Als "Judenzählung" ging sie in die Geschichte ein. Unter den zahlreichen jüdischen Soldaten sorgte sie für blanke Empörung. "Pfui Teufel! Dazu also hält man für sein Land den Schädel hin", entrüstete sich beispielsweise der deutsch-jüdische Soldat Julius Marx. Ein Ergebnis der "Judenzählung" wurde niemals veröffentlicht. Tatsächlich beweist bereits die Zahl der an Juden vergebenen Tapferkeitsauszeichnungen von 30.000, dass die antisemitische Propaganda log. Doch der Schaden war angerichtet. Antisemitische Flugblätter verbreiteten Parolen wie "Überall grinst ihr Gesicht, nur im Schützengraben nicht", den Juden wurde zugleich "Kriegsgewinnlerei" vorgeworfen.

Die Juden als Sündenbock

"An die deutschen Mütter", wandte sich im Gegenzug der "Reichsbund jüdischer Frontsoldaten" im Jahr 1920. Auf dem Propagandaanschlag sitzt eine trauernde Mutter an einem Grab, geschmückt ist es mit dem Eisernen Kreuz. "12.000 jüdische Soldaten sind für das Vaterland auf dem Felde der Ehre gefallen", steht auf dem Grabstein.
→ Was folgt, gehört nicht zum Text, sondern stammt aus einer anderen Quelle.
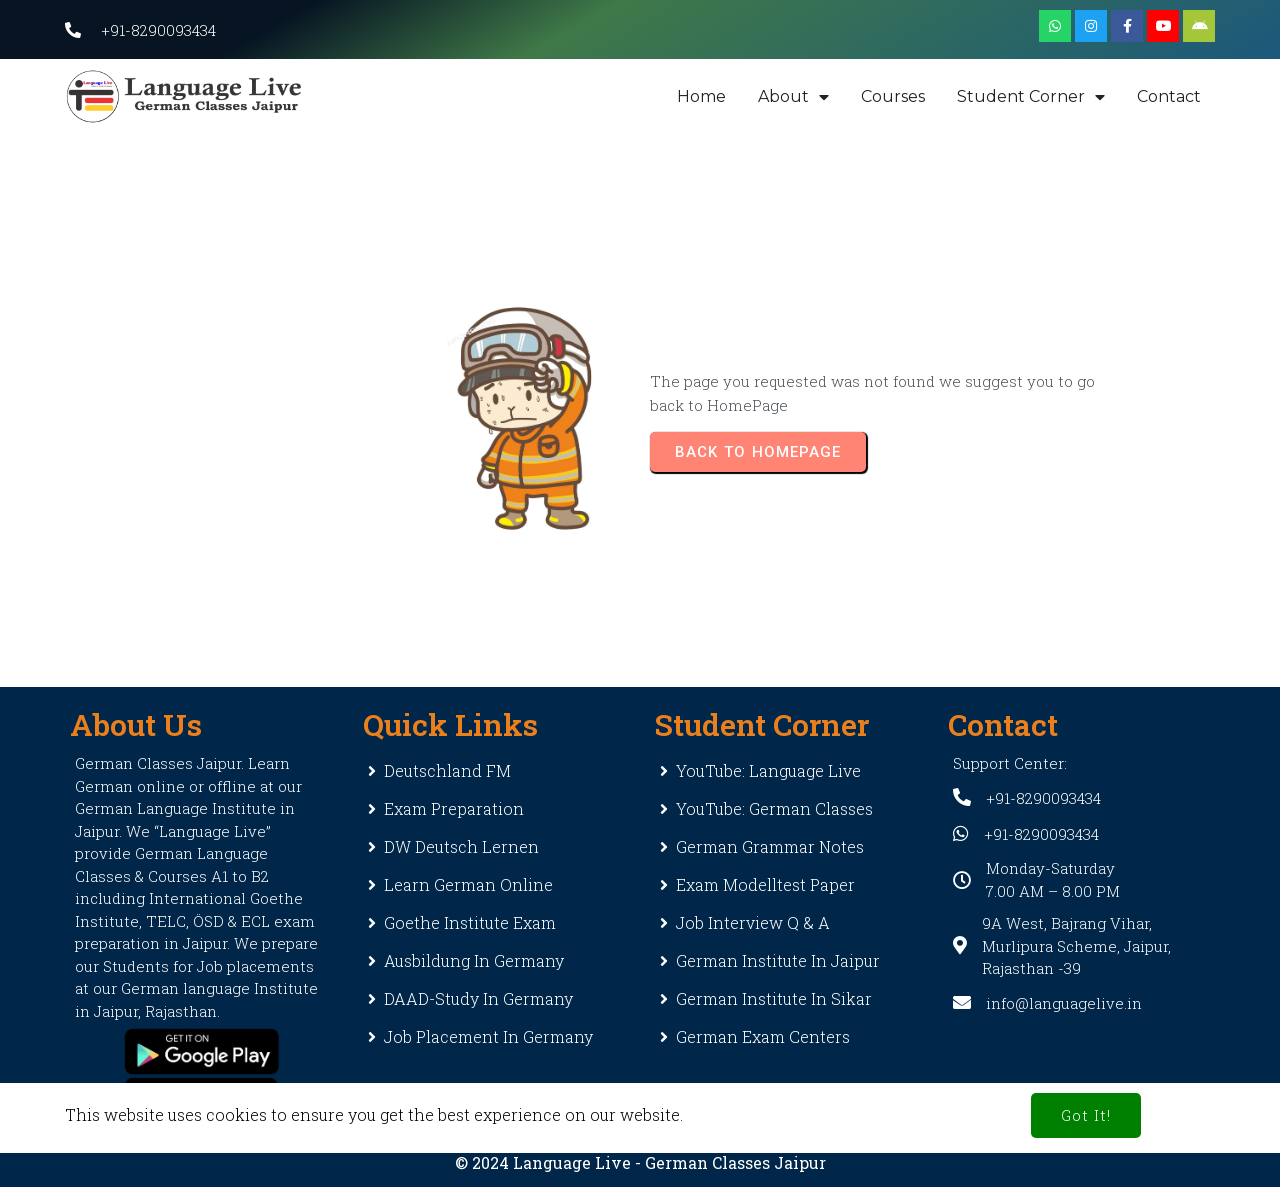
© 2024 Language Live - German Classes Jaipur (640, 1162)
Jüdische und nichtjüdische Soldaten, so die Botschaft, hätten gemeinsam gekämpft und wären gemeinsam "in fremder Erde" bestattet. Und schließlich wendet sich das Plakat gegen die antisemitische Hetze: "Blindwütiger Parteihass macht vor den Gräbern der Toten nicht Halt".

Walther Rathenau
Der deutsch-jüdische Außenminister Walther Rathenau wurde 1922 von rechtsextremistischen Attentätern ermordetBild: public domain

Gemeint war nicht zuletzt die "Dolchstoßlegende", die in dieser Zeit in weiten Bevölkerungskreisen populär war. Juden, Sozialisten und Demokraten dienten als Sündenbock für den verlorenen Krieg. Nach dem Zusammenbruch des Kaiserreichs war die demokratische Weimarer Republik entstanden – die von vielen Deutschen abgelehnt wurde. Als "Judenrepublik" wurde der junge Staat verhöhnt, seine Vertreter wurden Opfer von Gewalt und Anschlägen. Außenminister Walther Rathenau fiel 1922 einem rechtsextremistischen Anschlag zum Opfer.
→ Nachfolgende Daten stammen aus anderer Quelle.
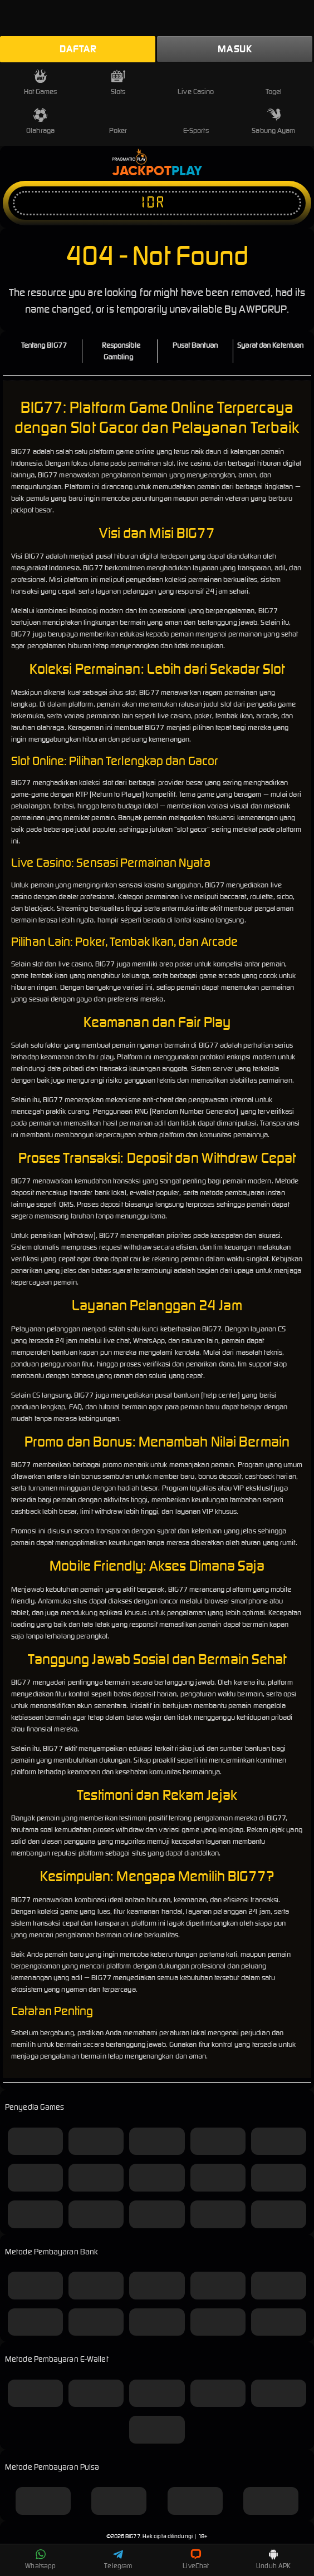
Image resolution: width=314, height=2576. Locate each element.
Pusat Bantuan (195, 345)
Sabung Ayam (273, 121)
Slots (118, 82)
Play (186, 171)
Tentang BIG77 (44, 345)
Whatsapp (40, 2559)
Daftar (78, 49)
Mit Parolen wie "Schlagt tot den Walther Rathenau, die gottverdammte Judensau" wurde zuvor tödliche Stimmung gegen den Politiker jüdischer Herkunft gemacht. In der nationalsozialistischen Propaganda schließlich wurde das Klischeebild vom Juden zum Symbol für alles, was die Nationalsozialisten ablehnten: Kriegsniederlage, Revolution, Sozialismus und Demokratie. Nach der Machtübernahme der Nationalsozialsten begann schließlich eine bis dahin in der Geschichte ungekannte Verfolgung von Juden, die im Holocaust mündete. Die seit langem verbreitete menschenverachtende antisemitische Propaganda spielte dabei eine wichtige Rolle.